» **ОТРЫВОК**:
Позиция глубоко несправедливая, потому что как раз земледелие очень часто требует не только приложения рук, но и немалых умственных способностей. Человек, ведущий собственное хозяйство, должен учитывать множество факторов — от здоровья любимого вола и настроения соседа до конъюнктуры на рынке зерна и стоимости самых разнообразных предметов. Он должен хорошо знать и окружающую природу, и методы ведения хозяйства, и отношения людей, и экономику… Словом, сельский хозяин — это самостоятельный государь в своем особом государстве, и он живет несравненно сложнее, чем приказчик или мелкий торговец, который «по простоте» и не выбьется никогда в крупные.

Но и русские ведь тоже не правы в своих оценках, отказываясь услышать евреев. Очень типичная картина для отношений людей разных цивилизаций, живущих в одном государстве, на одной территории. Они просто патологически не понимают друг друга. Не понимают настолько, что каждая сторона совершенно дико интерпретирует решительно все, что делают «другие». Что самое худшее, участники событий и не пытаются друг друга понять. И русские, и евреи демонстрируют редчайшее неумение «слышать» и понимать друг друга, потому что каждая сторона считает себя обладателями истины в последней инстанции.

» **ЧТО СДЕЛАТЬ**:
(a) Кем назван сельский хозяин в отрывке?
(b) Продолжите отрывок о земледелии и взаимном непонимании русских и евреев, начав сразу после его последнего предложения.
Строки данных для работы не понадобятся.

» **СТРОКИ ДАННЫХ**:
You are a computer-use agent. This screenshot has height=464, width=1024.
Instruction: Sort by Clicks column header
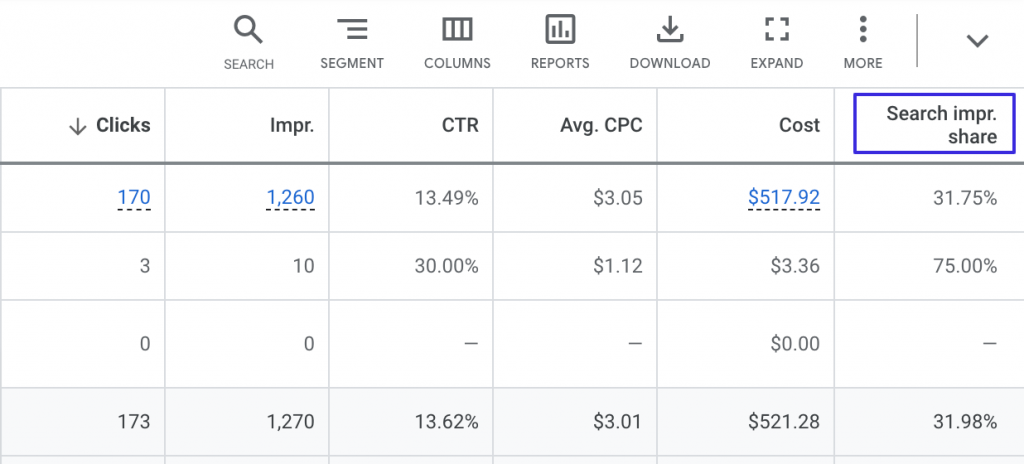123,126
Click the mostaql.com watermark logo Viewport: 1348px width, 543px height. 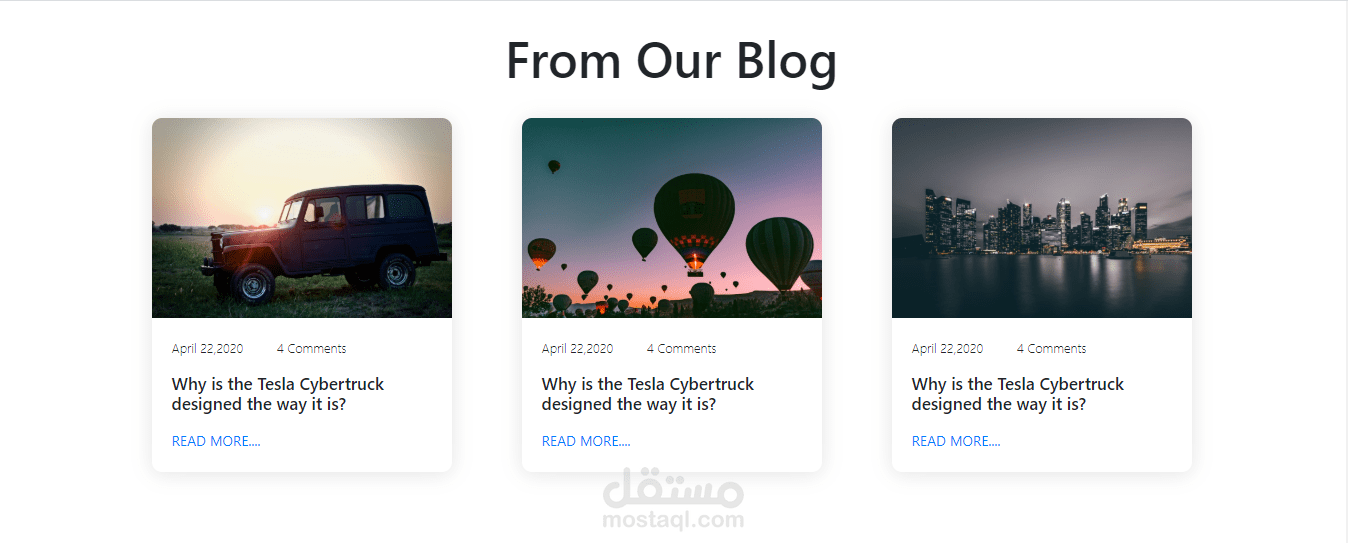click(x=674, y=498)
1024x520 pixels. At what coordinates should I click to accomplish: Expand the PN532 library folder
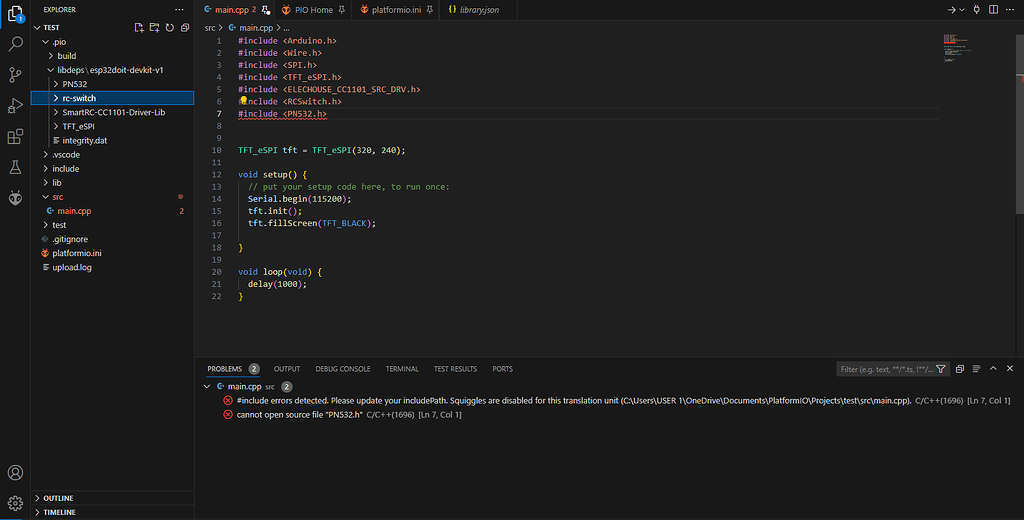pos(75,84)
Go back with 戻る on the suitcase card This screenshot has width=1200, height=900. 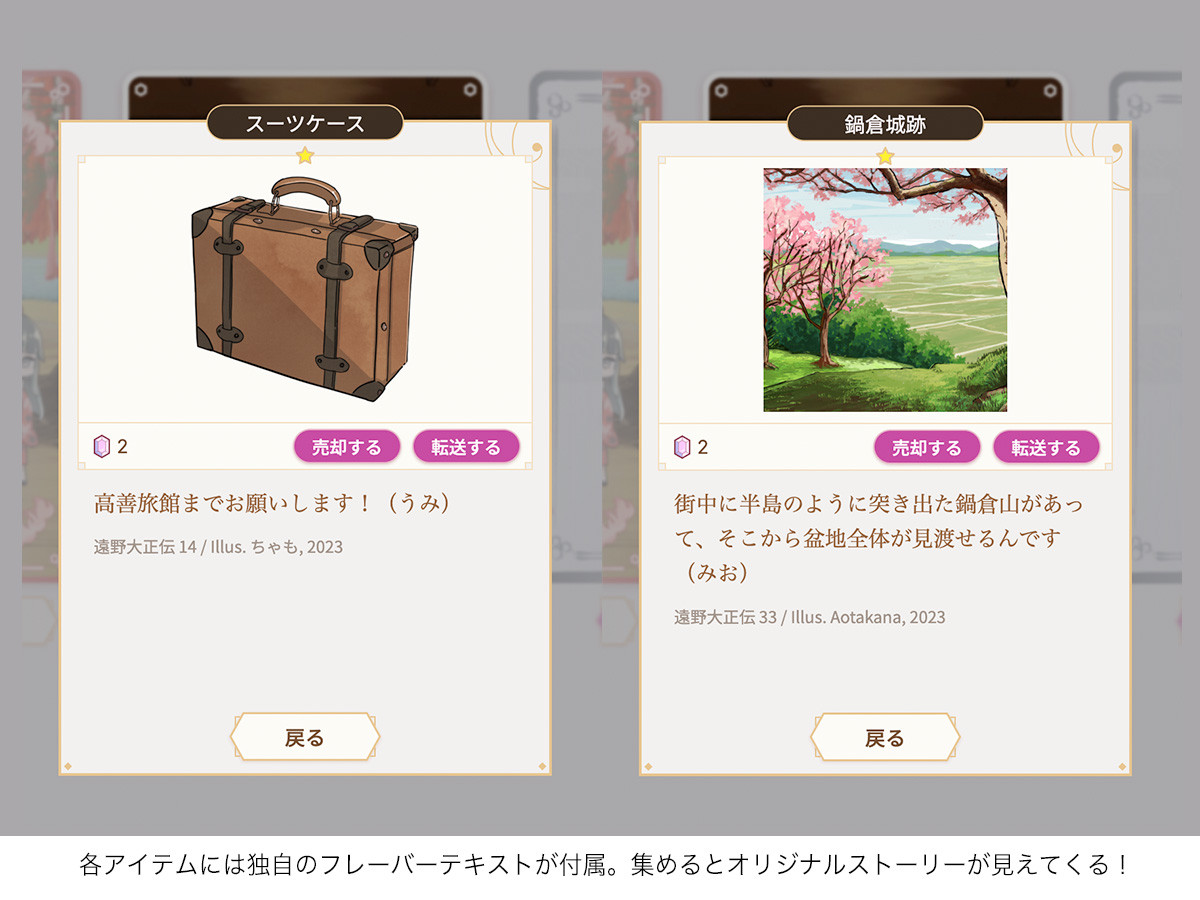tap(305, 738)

» **ОТВЕТЫ ПО ПОРЯДКУ**:
(a) Самостоятельным государем в своем особом государстве.

(b)
В результате всем остается только обижаться друг на друга. Уж простите за грубость, только использовать друг друга.

Евреи вполне цинично пользуются политикой правительства для того, чтобы сбежать из своих деревень и местечек в Новороссии, да еще получить толику денег из казны. Они врут, прибедняются, всеми силами показывая себя неумелыми, неловкими, физически хилыми.

А русские всерьез — чересчур всерьез! — принимают все это за самую чистую монету. Ведь и то, чем евреи хотят заниматься, требует совсем не таких уж скверных личных качеств. Труд, скажем, странствующего торговца требует вовсе не хилости и лености, а как раз энергии, смекалки и трудоспособности, смелости и предприимчивости, да и физической крепости. Хилые и неумелые не смогут принять товар, организовать торговлишку в кабаке, да и просто выстоять целый день, 12–14 часов за стойкой. Тем более не смогут ни запрячь и распрячь, ни погрузить товар, ни шагать рядом с телегой весь световой день, ни тем более отбиться от лихих людей.

Торговец, везущий товар из Одессы в Польшу или из Минска в Херсон, двигается на тех же лошадях или волах — и уж он-то вряд ли отдаст их в наем или заморит непосильной работой, пока не закончит работу. Одинокий торговец или небольшая группа людей, очень часто близких родственников, будут двигаться по почти ненаселенной земле, ночуя под этой же телегой.

Если уж говорить о патриотизме, о любви к Отчизне, то кто сказал, что ни один еврей не присоединится к словам М. Ю. Лермонтова:

Люблю дымок спаленной жнивы,

В степи кочующий обоз.

И на холме средь желтой нивы

Чету белеющих берез.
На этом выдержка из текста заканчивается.